The Bill & Melinda Gates Foundation recently announced that, effective later this year, it will halve the amount of paid parental leave it offers employees, reducing it from 52 weeks to 26 weeks. The reduction raises the questions: How much parental leave is enough, and how much may be too much?
Too Much, Too Soon
In 2015, the Gates Foundation, a private philanthropy, expanded its paid-parental-leave benefit from 16 weeks to 52 weeks, available after the birth (including via surrogacy) or adoption of a child, wrote Steven Rice, the foundation's chief HR officer, when he announced the change.
Since then, Rice explained, "we have monitored the program and listened to employees—both those who have taken leave and those who have not." Among the lessons learned: "We received feedback and saw in practice that a year away was more disruptive than we anticipated," requiring colleagues or substitute workers to fill in for those on extended leave.
The updated program allows for six months of paid leave and, on a parent's return to work, a $20,000 taxable stipend to help with child care costs and other family needs.
"A growing body of evidence shows that a six-month policy delivers on key outcomes like the health and development of children, gender equality, and women's careers," Rice wrote. "Experts who have studied the connection between the length of leave and ideal outcomes recommend a similar standard."
Finding the Sweet Spot
"More than six months, but less than a year, may truly be the sweet spot in terms of ideal length of maternity leave," according to Working Mother magazine, whose commentary on the Gates Foundation's PTO reduction went on to say:
While we applaud the Bill & Melinda Gates Foundation for giving workers 52 weeks of paid parental leave in the first place, their decision makes total sense if they want to continue running their organization smoothly. Six months is still generous (as reported by the Society for Human Resource Management, in 2016, the average maximum amount of maternity leave offered by companies is 14.5 weeks), and some parents genuinely don't want to take a long maternity leave, for reasons they shouldn't be judged for. But that $20,000 stipend after six months at home? That can help all working parents a great deal by ensuring a smoother transition, and possibly accelerate advancement, which could lead to more money over time.

[Stored data entries]
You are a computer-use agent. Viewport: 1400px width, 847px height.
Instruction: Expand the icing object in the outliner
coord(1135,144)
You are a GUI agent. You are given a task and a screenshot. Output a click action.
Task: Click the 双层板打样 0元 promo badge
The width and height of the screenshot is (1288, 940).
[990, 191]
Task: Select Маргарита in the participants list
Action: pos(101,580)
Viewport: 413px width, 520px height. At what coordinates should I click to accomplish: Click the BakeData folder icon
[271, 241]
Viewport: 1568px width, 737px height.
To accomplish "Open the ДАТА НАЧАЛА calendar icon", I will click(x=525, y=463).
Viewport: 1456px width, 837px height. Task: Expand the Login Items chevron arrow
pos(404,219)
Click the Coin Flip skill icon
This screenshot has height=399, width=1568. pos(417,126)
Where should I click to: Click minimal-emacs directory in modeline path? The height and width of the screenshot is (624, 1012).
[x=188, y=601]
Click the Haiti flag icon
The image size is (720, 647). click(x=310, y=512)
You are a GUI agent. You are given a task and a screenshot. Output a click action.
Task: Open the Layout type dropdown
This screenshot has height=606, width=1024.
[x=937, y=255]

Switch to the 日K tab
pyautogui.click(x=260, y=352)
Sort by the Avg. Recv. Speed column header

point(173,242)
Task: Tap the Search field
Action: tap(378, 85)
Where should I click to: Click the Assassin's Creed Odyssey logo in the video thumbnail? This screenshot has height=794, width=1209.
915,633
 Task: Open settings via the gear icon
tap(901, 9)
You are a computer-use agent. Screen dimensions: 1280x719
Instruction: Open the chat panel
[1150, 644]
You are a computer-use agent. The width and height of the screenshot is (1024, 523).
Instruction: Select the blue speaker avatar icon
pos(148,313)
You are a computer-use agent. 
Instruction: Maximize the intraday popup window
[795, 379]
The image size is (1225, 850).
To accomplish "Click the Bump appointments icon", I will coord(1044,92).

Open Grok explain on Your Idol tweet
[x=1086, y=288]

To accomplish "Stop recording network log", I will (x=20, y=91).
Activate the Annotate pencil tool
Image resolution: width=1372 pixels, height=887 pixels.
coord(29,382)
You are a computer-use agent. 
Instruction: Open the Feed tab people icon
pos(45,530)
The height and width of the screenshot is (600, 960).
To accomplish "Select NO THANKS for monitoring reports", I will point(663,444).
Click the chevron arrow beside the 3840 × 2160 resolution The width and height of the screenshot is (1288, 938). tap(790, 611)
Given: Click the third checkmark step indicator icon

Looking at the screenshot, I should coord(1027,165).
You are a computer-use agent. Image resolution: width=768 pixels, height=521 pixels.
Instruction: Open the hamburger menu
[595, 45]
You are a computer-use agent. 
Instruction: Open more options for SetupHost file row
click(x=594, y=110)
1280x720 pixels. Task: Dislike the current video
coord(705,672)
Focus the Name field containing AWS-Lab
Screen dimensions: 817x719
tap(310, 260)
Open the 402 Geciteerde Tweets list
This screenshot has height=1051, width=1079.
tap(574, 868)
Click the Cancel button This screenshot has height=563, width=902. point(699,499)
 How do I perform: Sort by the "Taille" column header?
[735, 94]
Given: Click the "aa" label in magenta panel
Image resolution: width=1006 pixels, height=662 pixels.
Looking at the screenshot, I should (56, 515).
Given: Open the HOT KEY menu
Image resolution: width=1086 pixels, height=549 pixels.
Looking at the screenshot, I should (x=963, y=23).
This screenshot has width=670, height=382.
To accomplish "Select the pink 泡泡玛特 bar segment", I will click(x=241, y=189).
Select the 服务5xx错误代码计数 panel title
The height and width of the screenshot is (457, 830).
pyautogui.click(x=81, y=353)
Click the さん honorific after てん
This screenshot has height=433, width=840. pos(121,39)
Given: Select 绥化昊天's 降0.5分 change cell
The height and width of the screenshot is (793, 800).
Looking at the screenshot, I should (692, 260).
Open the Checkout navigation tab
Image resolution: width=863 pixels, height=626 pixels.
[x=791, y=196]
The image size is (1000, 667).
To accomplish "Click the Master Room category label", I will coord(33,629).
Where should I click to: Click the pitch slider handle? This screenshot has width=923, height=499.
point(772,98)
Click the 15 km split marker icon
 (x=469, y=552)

* **Set of tasks**
1) In the records, switch "Instruction" to "Command" in the lines starting at the one containing "Where should I click to: Click the Assassin's" and ending at the one containing "Click the chevron". Return only those lines, with nothing else changed.
2) Continue the article on the Gates Foundation's parental leave cut from the point where it stops.
The article on parental leave has no connection to the records.

* **Responses in order**
1)
Where should I click to: Click the Assassin's Creed Odyssey logo in the video thumbnail? This screenshot has height=794, width=1209.
915,633
 Task: Open settings via the gear icon
tap(901, 9)
You are a computer-use agent. Screen dimensions: 1280x719
Command: Open the chat panel
[1150, 644]
You are a computer-use agent. The width and height of the screenshot is (1024, 523).
Command: Select the blue speaker avatar icon
pos(148,313)
You are a computer-use agent. 
Command: Maximize the intraday popup window
[795, 379]
The image size is (1225, 850).
To accomplish "Click the Bump appointments icon", I will coord(1044,92).

Open Grok explain on Your Idol tweet
[x=1086, y=288]

To accomplish "Stop recording network log", I will (x=20, y=91).
Activate the Annotate pencil tool
Image resolution: width=1372 pixels, height=887 pixels.
coord(29,382)
You are a computer-use agent. 
Command: Open the Feed tab people icon
pos(45,530)
The height and width of the screenshot is (600, 960).
To accomplish "Select NO THANKS for monitoring reports", I will point(663,444).
Click the chevron arrow beside the 3840 × 2160 resolution The width and height of the screenshot is (1288, 938). tap(790, 611)

2)
According to a blog post from Wellable, a wellness and caregiving benefits firm: "Three months may not be enough time for a mother to physically recover from birth. A newborn may not be sleeping through the night yet, making it difficult for parents to be at their best during the workday. In addition, child care is most expensive the younger the child is."
As the Gates Foundation found, however, a long leave can affect women's career advancement opportunities. The Wellable post noted that "some of the larger tech companies (Microsoft, Twitter, Amazon and Apple) think the parental leave sweet spot rests between four and six months. … Google found its ideal PTO in 2007 when it increased maternity leave from 12 weeks to 18 weeks and saw quit rates among new mothers decrease 50 percent."
Parental Leave Is on the Rise
More high-profile companies are expanding paid parental leave. Among recent examples:
- As of Jan. 1, General Mills increased fully paid time off for new birth mothers up to 20 weeks and parental leave for fathers, partners and adoptive parents to 12 weeks, available to salaried and nonunion production workers in the U.S.
- Athletic apparel retailer Lululemon announced Feb. 15 it will offer six months of paid parental leave to all full-time employees who become parents. Employees qualify for three months of fully paid leave after working for Lululemon for two years, and six months of fully paid leave after working at the company for five years. Employees must work 24 hours a week to be considered full time at Lululemon. The company described the policy as an incentive for all employees, from in-store staff to senior leaders.
- Last year, retail giant Walmart expanded its parental leave policy to provide salaried and full-time hourly workers in the U.S. with 10 weeks of paid maternity leave for birth mothers and six weeks of paid leave for other new parents. Walmart's full-time hourly workers had previously received up to eight weeks of maternity leave at half pay, with no parental-leave benefit for fathers or partners.
Overall, more organizations are offering at least some paid parental leave, according to the Society for Human Resource Management (SHRM) 2018 Employee Benefits survey of more than 3,500 HR professionals, fielded in February 2018.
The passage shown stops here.